Personalized management is an important development direction of modern medical model, which not only helps to reduce excessive medical intervention, but also helps to improve doctor-patient communication22. As a visual, personalized and convenient tool, the nomogram has been increasingly used in medical research, such as predicting the prognosis of malignancies, treatment efficacy and other medical activities38,39,40. However, there are only a few application researches of predictive models in pediatric LT, such as predicting the length of length of stay in intensive care unit, the incidence of late-onset acute cellular rejection, the incidence of ischemic-type biliary lesions and postoperative survival rate41,42,43,44,45. In this study, we constructed the first predictive model with several simple indicators to evaluate the early recovery of graft function in children after LDLT. Self-verification and prospective internal verification showed that this prediction model had good prediction accuracy and clinical application value. The importance of detecting early postoperative graft function recovery has been explained. This predictive tool may be used to predict the risk of graft dysfunction, so as to focus earlier attentions and take timely intervention measures to rescue grafts as soon as possible, such as puncture biopsy, changing immunosuppressive regimens.

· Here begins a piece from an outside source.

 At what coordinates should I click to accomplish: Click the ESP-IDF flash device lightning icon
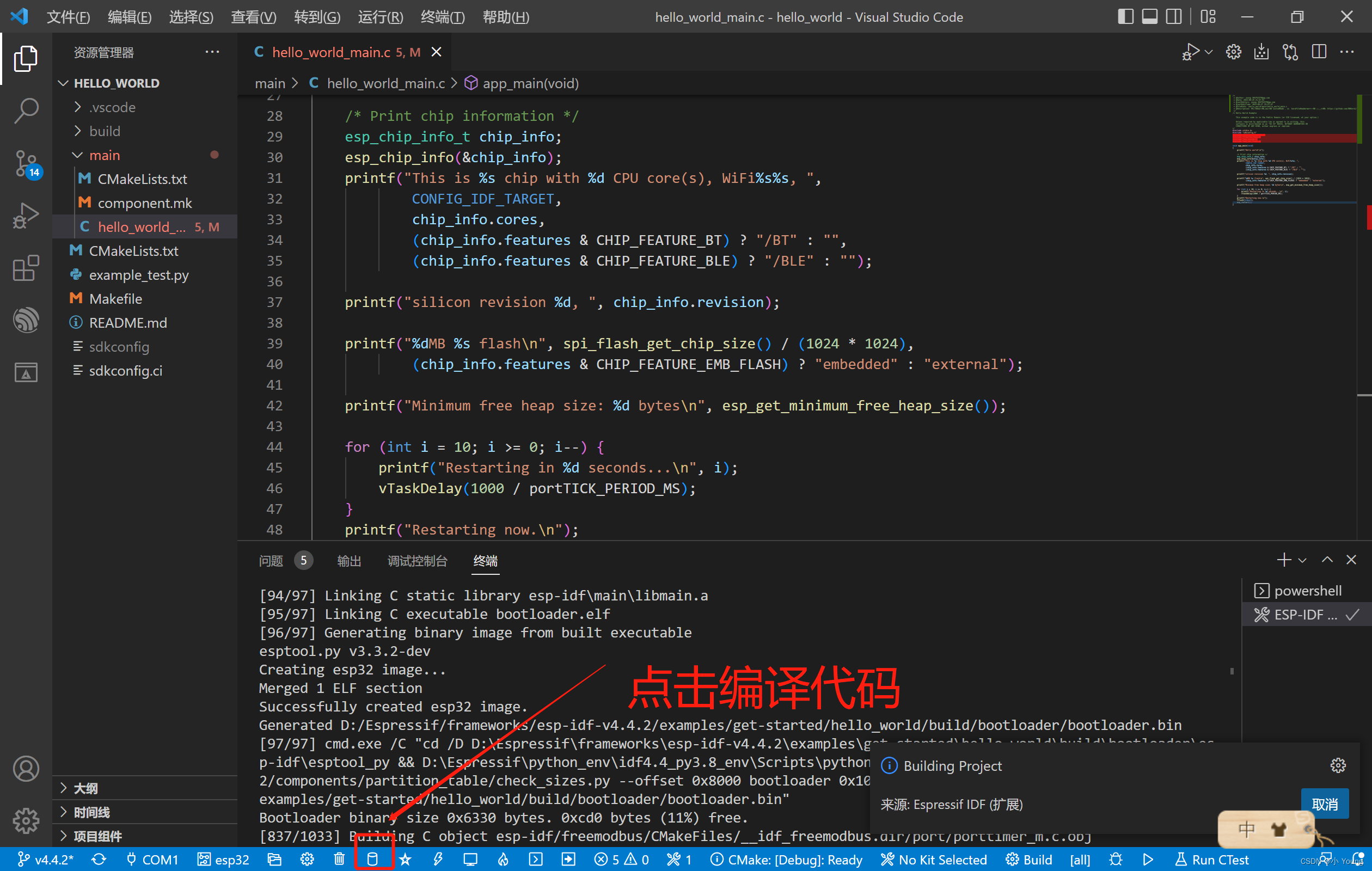point(438,859)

This study has several limitations still. First, this study is a single-center cohort study, there are some limitations, such as small sample size, incomplete inclusion factors and selection bias. In addition, we only used single-center data to build the prediction model and performed self-verification and internal verification, lack of external verification using multi-center data, which could affect the extensibility of this prediction model. Because we’ve only been carrying out a lot of LDLT in recent years, the follow-up time in this study was short. Thus, we can’t explore the relationship between the recovery of postoperative graft function and the long-term prognosis of patients. In the future, we will further carry out a multicenter, large sample study on the basis of this study, verify and expand the application value of this study, and further explore the correlation between short-term prognosis and long-term prognosis to reveal the importance of short-term prognosis.

Conclusion

In summary, DRHF is a good indicator of postoperative graft function recovery of children after LDLT. We have demonstrated risk factors for early delayed recovery of liver function after LDLT in children, including preoperative donor liver insufficiency, recipient preoperative higher creatinine, longer ischemia duration of the liver graft and early postoperative higher bilirubin. Based on our finding, we established the first prediction model with good performance which could help clinicals early evaluate the recovery of liver function after pediatric LDLT earlier, so that patients can be treated or managed more pointedly and appropriately.